**DIRECTION 1:** In the record-matching passage, which index serves as the reference for measuring how well the matching went?
**DIRECTION 2:** Repeat everything in the record-matching passage from "Arabella Sorsa (rec-2015-org)" down to "Katelyn Newport (rec-3783-dup-0)".

**GIVEN PASSAGE:**
◇ ◇ ◇ ◇

To compute how well the matching went we will use the first index as our reference.

For example in `rec-1396-org` is the original record which has a match in `rec-1396-dup-0`. To satisfy ourselves we can preview the first few supposed matches:

In [58]:
for i, m in enumerate(mask[:10]):
    if m:
        entity_a = alice_reordered[i].split(',')
        entity_b = bob_reordered[i].split(',')
        name_a = ' '.join(entity_a[1:3]).title()
        name_b = ' '.join(entity_b[1:3]).title()
        
        print("{} ({})".format(name_a, entity_a[0]), '=?', "{} ({})".format(name_b, entity_b[0]))

Arabella Sorsa (rec-2015-org) =? Arabella Sors (rec-2015-dup-0)
Daniel Glass (rec-4927-org) =? Daniel Glad (rec-4927-dup-0)
Alannah Newport (rec-3783-org) =? Katelyn Newport (rec-3783-dup-0)
Anthony Roche (rec-4812-org) =? Anthony Roche (rec-4812-dup-0)

◇ ◇ ◇ ◇

**DATASET RECORDS:**
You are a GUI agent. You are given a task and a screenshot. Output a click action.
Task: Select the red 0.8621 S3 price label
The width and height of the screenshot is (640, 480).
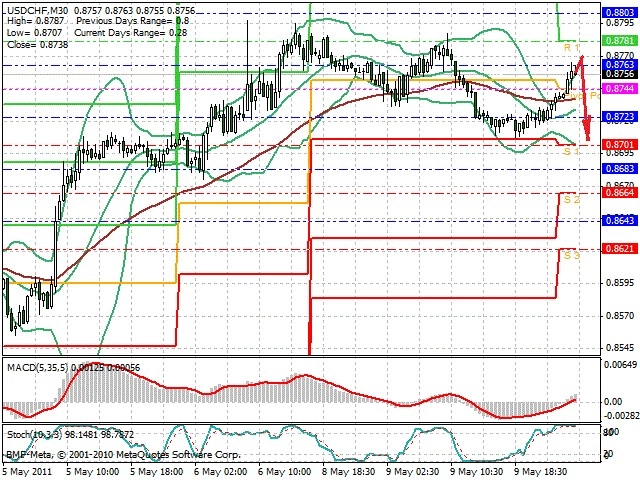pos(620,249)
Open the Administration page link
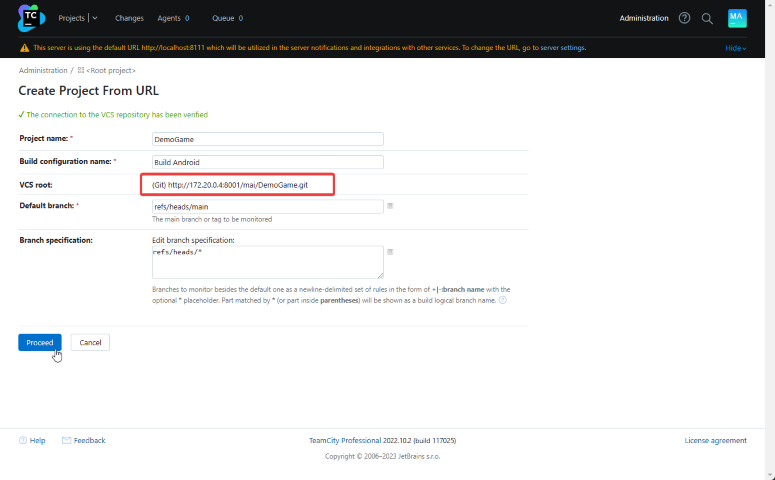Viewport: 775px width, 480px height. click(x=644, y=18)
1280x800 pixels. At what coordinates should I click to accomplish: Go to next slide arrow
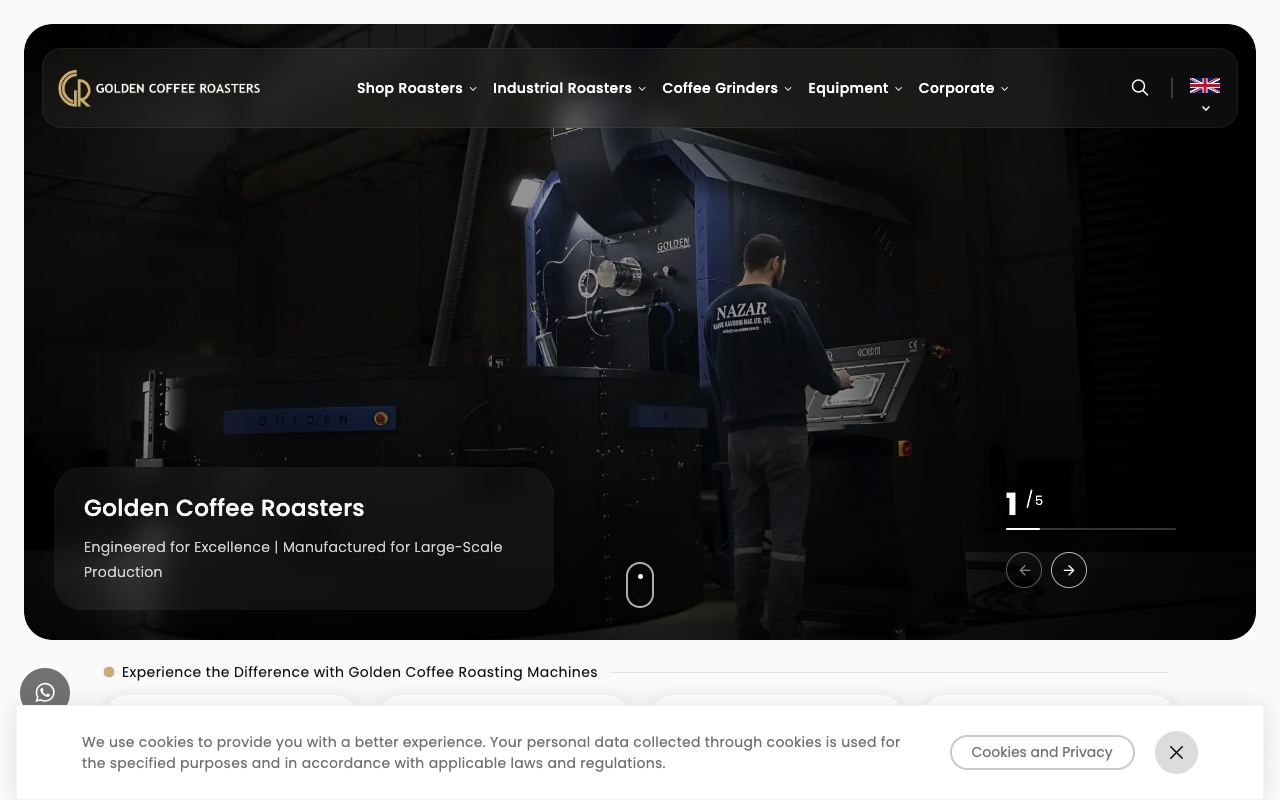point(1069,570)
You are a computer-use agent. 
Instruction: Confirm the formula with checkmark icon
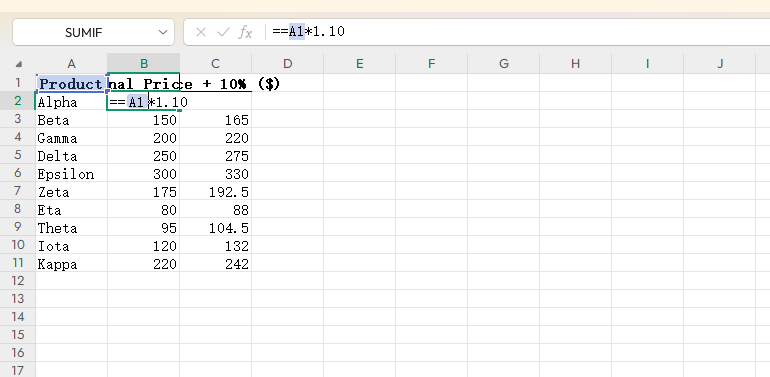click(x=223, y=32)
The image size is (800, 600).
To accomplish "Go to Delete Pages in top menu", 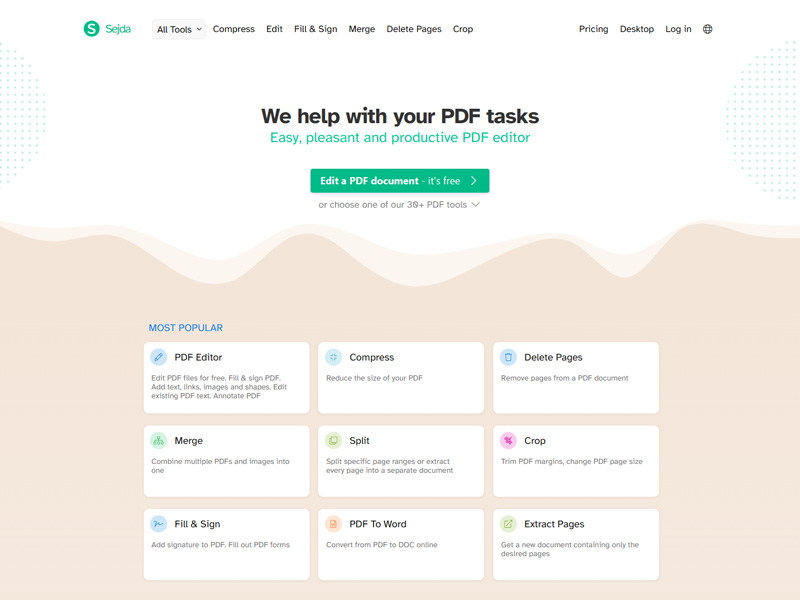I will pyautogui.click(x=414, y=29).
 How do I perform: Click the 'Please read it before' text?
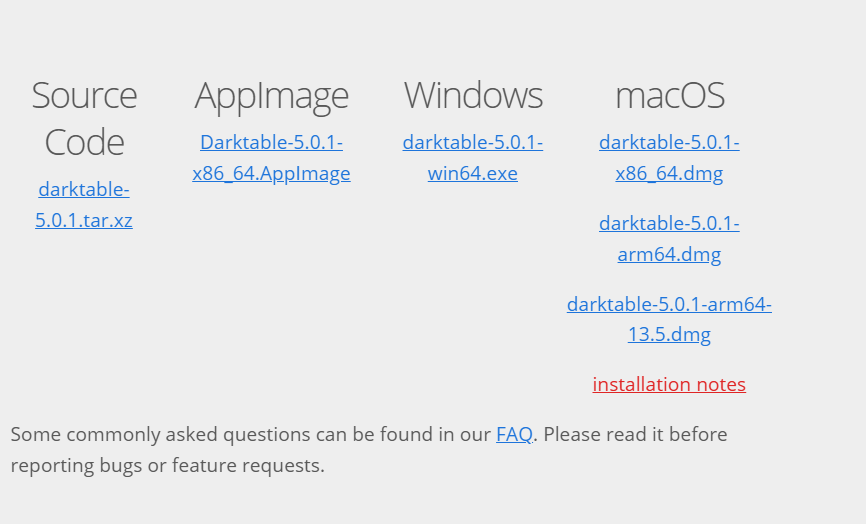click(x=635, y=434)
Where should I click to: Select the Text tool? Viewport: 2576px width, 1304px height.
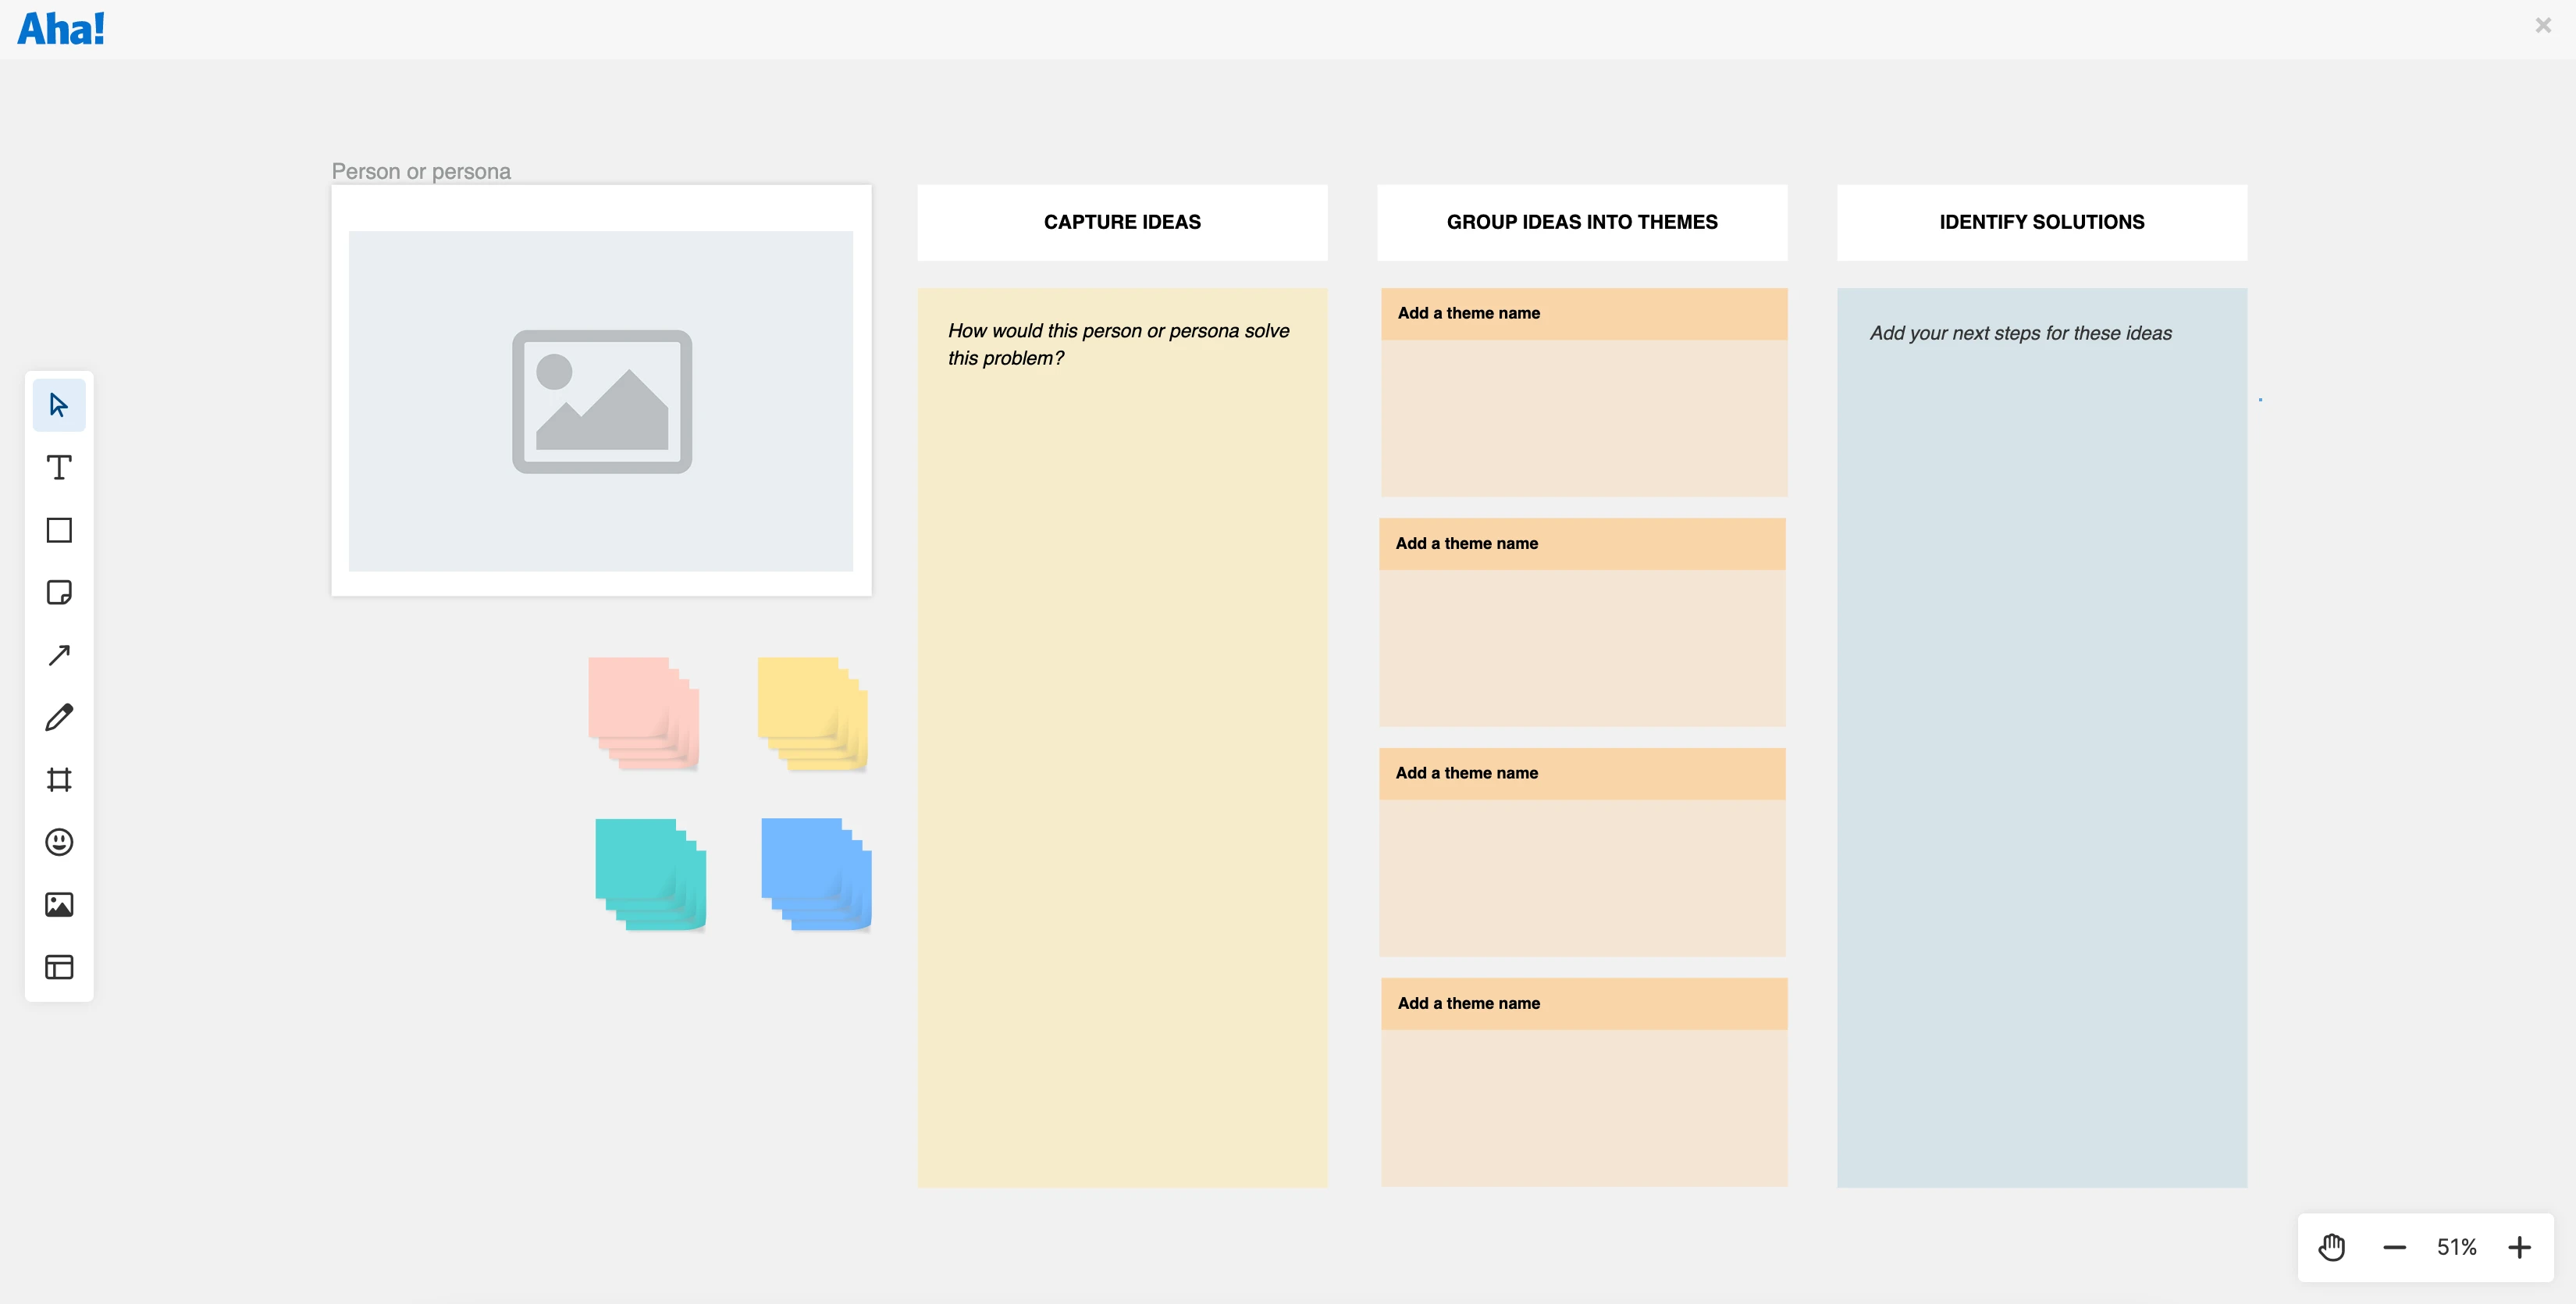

◇ ◇ ◇ ◇

**ANSWER 1:** The first index.

**ANSWER 2:**
Arabella Sorsa (rec-2015-org) =? Arabella Sors (rec-2015-dup-0)
Daniel Glass (rec-4927-org) =? Daniel Glad (rec-4927-dup-0)
Alannah Newport (rec-3783-org) =? Katelyn Newport (rec-3783-dup-0)